Stored records
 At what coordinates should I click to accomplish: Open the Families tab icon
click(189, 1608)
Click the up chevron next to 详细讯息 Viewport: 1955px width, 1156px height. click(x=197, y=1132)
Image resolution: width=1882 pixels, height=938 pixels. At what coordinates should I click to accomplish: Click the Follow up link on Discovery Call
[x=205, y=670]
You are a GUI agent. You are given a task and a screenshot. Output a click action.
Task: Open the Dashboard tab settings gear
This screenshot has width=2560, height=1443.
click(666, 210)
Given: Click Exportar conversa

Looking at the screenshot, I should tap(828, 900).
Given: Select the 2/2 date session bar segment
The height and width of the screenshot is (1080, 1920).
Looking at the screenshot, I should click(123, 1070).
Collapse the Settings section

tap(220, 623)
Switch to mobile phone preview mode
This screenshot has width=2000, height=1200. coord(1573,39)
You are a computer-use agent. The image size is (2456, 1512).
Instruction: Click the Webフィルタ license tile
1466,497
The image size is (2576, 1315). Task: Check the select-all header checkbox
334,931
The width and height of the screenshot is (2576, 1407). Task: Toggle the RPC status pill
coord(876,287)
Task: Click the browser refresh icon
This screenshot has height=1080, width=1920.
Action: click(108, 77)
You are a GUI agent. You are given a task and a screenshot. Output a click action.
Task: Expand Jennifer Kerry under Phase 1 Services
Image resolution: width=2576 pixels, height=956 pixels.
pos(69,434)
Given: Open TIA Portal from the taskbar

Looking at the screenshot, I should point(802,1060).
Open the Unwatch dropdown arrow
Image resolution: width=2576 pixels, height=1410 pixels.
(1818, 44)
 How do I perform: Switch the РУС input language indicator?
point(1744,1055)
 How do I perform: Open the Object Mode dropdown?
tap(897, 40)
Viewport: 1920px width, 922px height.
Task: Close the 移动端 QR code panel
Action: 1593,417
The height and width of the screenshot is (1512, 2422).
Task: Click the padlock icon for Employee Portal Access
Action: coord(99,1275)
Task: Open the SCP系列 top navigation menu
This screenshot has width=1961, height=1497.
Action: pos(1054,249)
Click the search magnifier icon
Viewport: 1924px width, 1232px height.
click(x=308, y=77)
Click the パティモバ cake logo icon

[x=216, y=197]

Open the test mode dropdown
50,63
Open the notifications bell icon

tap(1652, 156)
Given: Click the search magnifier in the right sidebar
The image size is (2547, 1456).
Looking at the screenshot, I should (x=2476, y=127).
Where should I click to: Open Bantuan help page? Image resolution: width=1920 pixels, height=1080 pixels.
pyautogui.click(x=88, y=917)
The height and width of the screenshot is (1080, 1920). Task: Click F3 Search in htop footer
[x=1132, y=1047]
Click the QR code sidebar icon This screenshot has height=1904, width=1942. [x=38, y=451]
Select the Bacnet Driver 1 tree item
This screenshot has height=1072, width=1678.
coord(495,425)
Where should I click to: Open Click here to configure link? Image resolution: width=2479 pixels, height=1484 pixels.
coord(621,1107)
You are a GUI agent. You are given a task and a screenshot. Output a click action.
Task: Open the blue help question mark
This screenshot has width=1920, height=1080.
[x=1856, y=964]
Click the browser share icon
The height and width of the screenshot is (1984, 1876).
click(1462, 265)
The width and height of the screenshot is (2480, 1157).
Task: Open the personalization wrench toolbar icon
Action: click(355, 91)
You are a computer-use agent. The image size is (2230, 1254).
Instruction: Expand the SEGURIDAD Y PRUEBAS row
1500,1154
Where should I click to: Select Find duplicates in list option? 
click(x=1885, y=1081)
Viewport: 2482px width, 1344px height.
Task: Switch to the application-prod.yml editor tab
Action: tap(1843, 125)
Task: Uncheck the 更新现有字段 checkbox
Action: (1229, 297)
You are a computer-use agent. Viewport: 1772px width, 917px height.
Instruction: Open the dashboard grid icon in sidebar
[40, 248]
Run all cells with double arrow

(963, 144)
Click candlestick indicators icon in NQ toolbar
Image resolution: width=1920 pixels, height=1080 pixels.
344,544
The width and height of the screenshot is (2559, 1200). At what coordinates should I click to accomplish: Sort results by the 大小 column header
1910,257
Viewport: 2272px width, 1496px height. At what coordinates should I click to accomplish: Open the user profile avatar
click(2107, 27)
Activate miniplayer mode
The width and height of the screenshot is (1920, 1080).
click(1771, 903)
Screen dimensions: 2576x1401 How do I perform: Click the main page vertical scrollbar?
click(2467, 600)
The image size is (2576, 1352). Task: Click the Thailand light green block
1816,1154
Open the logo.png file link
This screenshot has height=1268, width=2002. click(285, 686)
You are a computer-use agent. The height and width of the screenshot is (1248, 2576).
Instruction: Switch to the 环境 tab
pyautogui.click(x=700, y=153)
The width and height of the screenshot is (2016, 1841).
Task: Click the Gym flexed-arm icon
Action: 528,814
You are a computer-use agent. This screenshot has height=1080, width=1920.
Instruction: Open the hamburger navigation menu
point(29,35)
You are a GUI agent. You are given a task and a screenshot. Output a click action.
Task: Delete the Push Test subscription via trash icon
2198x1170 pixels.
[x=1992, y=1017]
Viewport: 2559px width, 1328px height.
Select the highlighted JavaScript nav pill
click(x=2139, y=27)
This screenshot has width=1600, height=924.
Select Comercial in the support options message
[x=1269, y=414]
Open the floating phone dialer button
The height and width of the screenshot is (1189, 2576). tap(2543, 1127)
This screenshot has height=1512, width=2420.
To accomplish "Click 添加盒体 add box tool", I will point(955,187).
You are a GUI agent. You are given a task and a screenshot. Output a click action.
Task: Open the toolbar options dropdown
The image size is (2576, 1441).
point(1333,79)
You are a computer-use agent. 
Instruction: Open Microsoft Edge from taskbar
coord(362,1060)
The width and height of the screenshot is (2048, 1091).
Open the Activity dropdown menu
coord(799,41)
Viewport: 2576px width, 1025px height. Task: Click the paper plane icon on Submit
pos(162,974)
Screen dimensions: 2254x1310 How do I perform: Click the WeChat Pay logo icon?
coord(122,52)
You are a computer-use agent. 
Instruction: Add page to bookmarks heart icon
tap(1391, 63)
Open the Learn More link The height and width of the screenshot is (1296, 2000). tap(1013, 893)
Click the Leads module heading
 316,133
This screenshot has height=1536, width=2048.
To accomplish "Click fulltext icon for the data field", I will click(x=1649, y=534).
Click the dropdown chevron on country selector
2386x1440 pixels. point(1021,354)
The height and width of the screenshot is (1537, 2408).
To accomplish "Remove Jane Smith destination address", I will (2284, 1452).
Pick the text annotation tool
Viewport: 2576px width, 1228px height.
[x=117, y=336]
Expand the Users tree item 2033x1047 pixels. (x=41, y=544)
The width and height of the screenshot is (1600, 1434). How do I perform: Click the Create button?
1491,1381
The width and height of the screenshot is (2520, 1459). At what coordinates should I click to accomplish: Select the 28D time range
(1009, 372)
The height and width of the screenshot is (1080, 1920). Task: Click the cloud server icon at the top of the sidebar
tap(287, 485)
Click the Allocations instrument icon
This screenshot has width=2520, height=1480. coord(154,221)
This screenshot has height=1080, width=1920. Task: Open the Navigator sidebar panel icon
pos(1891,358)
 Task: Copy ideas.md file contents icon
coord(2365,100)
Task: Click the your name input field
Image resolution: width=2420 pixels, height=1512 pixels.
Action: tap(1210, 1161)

## Exercise
Set down each line exactly as it appears in the data.

## Answer section
 At what coordinates should I click to accomplish: Open the Families tab icon
click(189, 1608)
Click the up chevron next to 详细讯息 Viewport: 1955px width, 1156px height. click(x=197, y=1132)
Image resolution: width=1882 pixels, height=938 pixels. At what coordinates should I click to accomplish: Click the Follow up link on Discovery Call
[x=205, y=670]
You are a GUI agent. You are given a task and a screenshot. Output a click action.
Task: Open the Dashboard tab settings gear
This screenshot has width=2560, height=1443.
click(666, 210)
Given: Click Exportar conversa

Looking at the screenshot, I should tap(828, 900).
Given: Select the 2/2 date session bar segment
The height and width of the screenshot is (1080, 1920).
Looking at the screenshot, I should click(123, 1070).
Collapse the Settings section

tap(220, 623)
Switch to mobile phone preview mode
This screenshot has width=2000, height=1200. coord(1573,39)
You are a computer-use agent. The image size is (2456, 1512).
Instruction: Click the Webフィルタ license tile
1466,497
The image size is (2576, 1315). Task: Check the select-all header checkbox
334,931
The width and height of the screenshot is (2576, 1407). Task: Toggle the RPC status pill
coord(876,287)
Task: Click the browser refresh icon
This screenshot has height=1080, width=1920.
Action: click(108, 77)
You are a GUI agent. You are given a task and a screenshot. Output a click action.
Task: Expand Jennifer Kerry under Phase 1 Services
Image resolution: width=2576 pixels, height=956 pixels.
pos(69,434)
Given: Open TIA Portal from the taskbar

Looking at the screenshot, I should point(802,1060).
Open the Unwatch dropdown arrow
Image resolution: width=2576 pixels, height=1410 pixels.
(1818, 44)
 How do I perform: Switch the РУС input language indicator?
point(1744,1055)
 How do I perform: Open the Object Mode dropdown?
tap(897, 40)
Viewport: 1920px width, 922px height.
Task: Close the 移动端 QR code panel
Action: 1593,417
The height and width of the screenshot is (1512, 2422).
Task: Click the padlock icon for Employee Portal Access
Action: coord(99,1275)
Task: Open the SCP系列 top navigation menu
This screenshot has width=1961, height=1497.
Action: pos(1054,249)
Click the search magnifier icon
Viewport: 1924px width, 1232px height.
click(x=308, y=77)
Click the パティモバ cake logo icon

[x=216, y=197]

Open the test mode dropdown
50,63
Open the notifications bell icon

tap(1652, 156)
Given: Click the search magnifier in the right sidebar
The image size is (2547, 1456).
Looking at the screenshot, I should (x=2476, y=127).
Where should I click to: Open Bantuan help page? Image resolution: width=1920 pixels, height=1080 pixels.
pyautogui.click(x=88, y=917)
The height and width of the screenshot is (1080, 1920). Task: Click F3 Search in htop footer
[x=1132, y=1047]
Click the QR code sidebar icon This screenshot has height=1904, width=1942. [x=38, y=451]
Select the Bacnet Driver 1 tree item
This screenshot has height=1072, width=1678.
coord(495,425)
Where should I click to: Open Click here to configure link? Image resolution: width=2479 pixels, height=1484 pixels.
coord(621,1107)
You are a GUI agent. You are given a task and a screenshot. Output a click action.
Task: Open the blue help question mark
This screenshot has width=1920, height=1080.
[x=1856, y=964]
Click the browser share icon
The height and width of the screenshot is (1984, 1876).
click(1462, 265)
The width and height of the screenshot is (2480, 1157).
Task: Open the personalization wrench toolbar icon
Action: click(355, 91)
You are a computer-use agent. The image size is (2230, 1254).
Instruction: Expand the SEGURIDAD Y PRUEBAS row
1500,1154
Where should I click to: Select Find duplicates in list option? 
click(x=1885, y=1081)
Viewport: 2482px width, 1344px height.
Task: Switch to the application-prod.yml editor tab
Action: tap(1843, 125)
Task: Uncheck the 更新现有字段 checkbox
Action: (1229, 297)
You are a computer-use agent. Viewport: 1772px width, 917px height.
Instruction: Open the dashboard grid icon in sidebar
[40, 248]
Run all cells with double arrow

(963, 144)
Click candlestick indicators icon in NQ toolbar
Image resolution: width=1920 pixels, height=1080 pixels.
344,544
The width and height of the screenshot is (2559, 1200). At what coordinates should I click to accomplish: Sort results by the 大小 column header
1910,257
Viewport: 2272px width, 1496px height. At what coordinates should I click to accomplish: Open the user profile avatar
click(2107, 27)
Activate miniplayer mode
The width and height of the screenshot is (1920, 1080).
click(1771, 903)
Screen dimensions: 2576x1401 How do I perform: Click the main page vertical scrollbar?
click(2467, 600)
The image size is (2576, 1352). Task: Click the Thailand light green block
1816,1154
Open the logo.png file link
This screenshot has height=1268, width=2002. click(285, 686)
You are a computer-use agent. The height and width of the screenshot is (1248, 2576).
Instruction: Switch to the 环境 tab
pyautogui.click(x=700, y=153)
The width and height of the screenshot is (2016, 1841).
Task: Click the Gym flexed-arm icon
Action: 528,814
You are a computer-use agent. This screenshot has height=1080, width=1920.
Instruction: Open the hamburger navigation menu
point(29,35)
You are a GUI agent. You are given a task and a screenshot. Output a click action.
Task: Delete the Push Test subscription via trash icon
2198x1170 pixels.
[x=1992, y=1017]
Viewport: 2559px width, 1328px height.
Select the highlighted JavaScript nav pill
click(x=2139, y=27)
This screenshot has width=1600, height=924.
Select Comercial in the support options message
[x=1269, y=414]
Open the floating phone dialer button
The height and width of the screenshot is (1189, 2576). tap(2543, 1127)
This screenshot has height=1512, width=2420.
To accomplish "Click 添加盒体 add box tool", I will point(955,187).
You are a GUI agent. You are given a task and a screenshot. Output a click action.
Task: Open the toolbar options dropdown
The image size is (2576, 1441).
point(1333,79)
You are a computer-use agent. 
Instruction: Open Microsoft Edge from taskbar
coord(362,1060)
The width and height of the screenshot is (2048, 1091).
Open the Activity dropdown menu
coord(799,41)
Viewport: 2576px width, 1025px height. Task: Click the paper plane icon on Submit
pos(162,974)
Screen dimensions: 2254x1310 How do I perform: Click the WeChat Pay logo icon?
coord(122,52)
You are a computer-use agent. 
Instruction: Add page to bookmarks heart icon
tap(1391, 63)
Open the Learn More link The height and width of the screenshot is (1296, 2000). tap(1013, 893)
Click the Leads module heading
 316,133
This screenshot has height=1536, width=2048.
To accomplish "Click fulltext icon for the data field", I will click(x=1649, y=534).
Click the dropdown chevron on country selector
2386x1440 pixels. point(1021,354)
The height and width of the screenshot is (1537, 2408).
To accomplish "Remove Jane Smith destination address", I will (2284, 1452).
Pick the text annotation tool
Viewport: 2576px width, 1228px height.
[x=117, y=336]
Expand the Users tree item 2033x1047 pixels. (x=41, y=544)
The width and height of the screenshot is (1600, 1434). How do I perform: Click the Create button?
1491,1381
The width and height of the screenshot is (2520, 1459). At what coordinates should I click to accomplish: Select the 28D time range
(1009, 372)
The height and width of the screenshot is (1080, 1920). Task: Click the cloud server icon at the top of the sidebar
tap(287, 485)
Click the Allocations instrument icon
This screenshot has width=2520, height=1480. coord(154,221)
This screenshot has height=1080, width=1920. Task: Open the Navigator sidebar panel icon
pos(1891,358)
 Task: Copy ideas.md file contents icon
coord(2365,100)
Task: Click the your name input field
Image resolution: width=2420 pixels, height=1512 pixels.
Action: tap(1210, 1161)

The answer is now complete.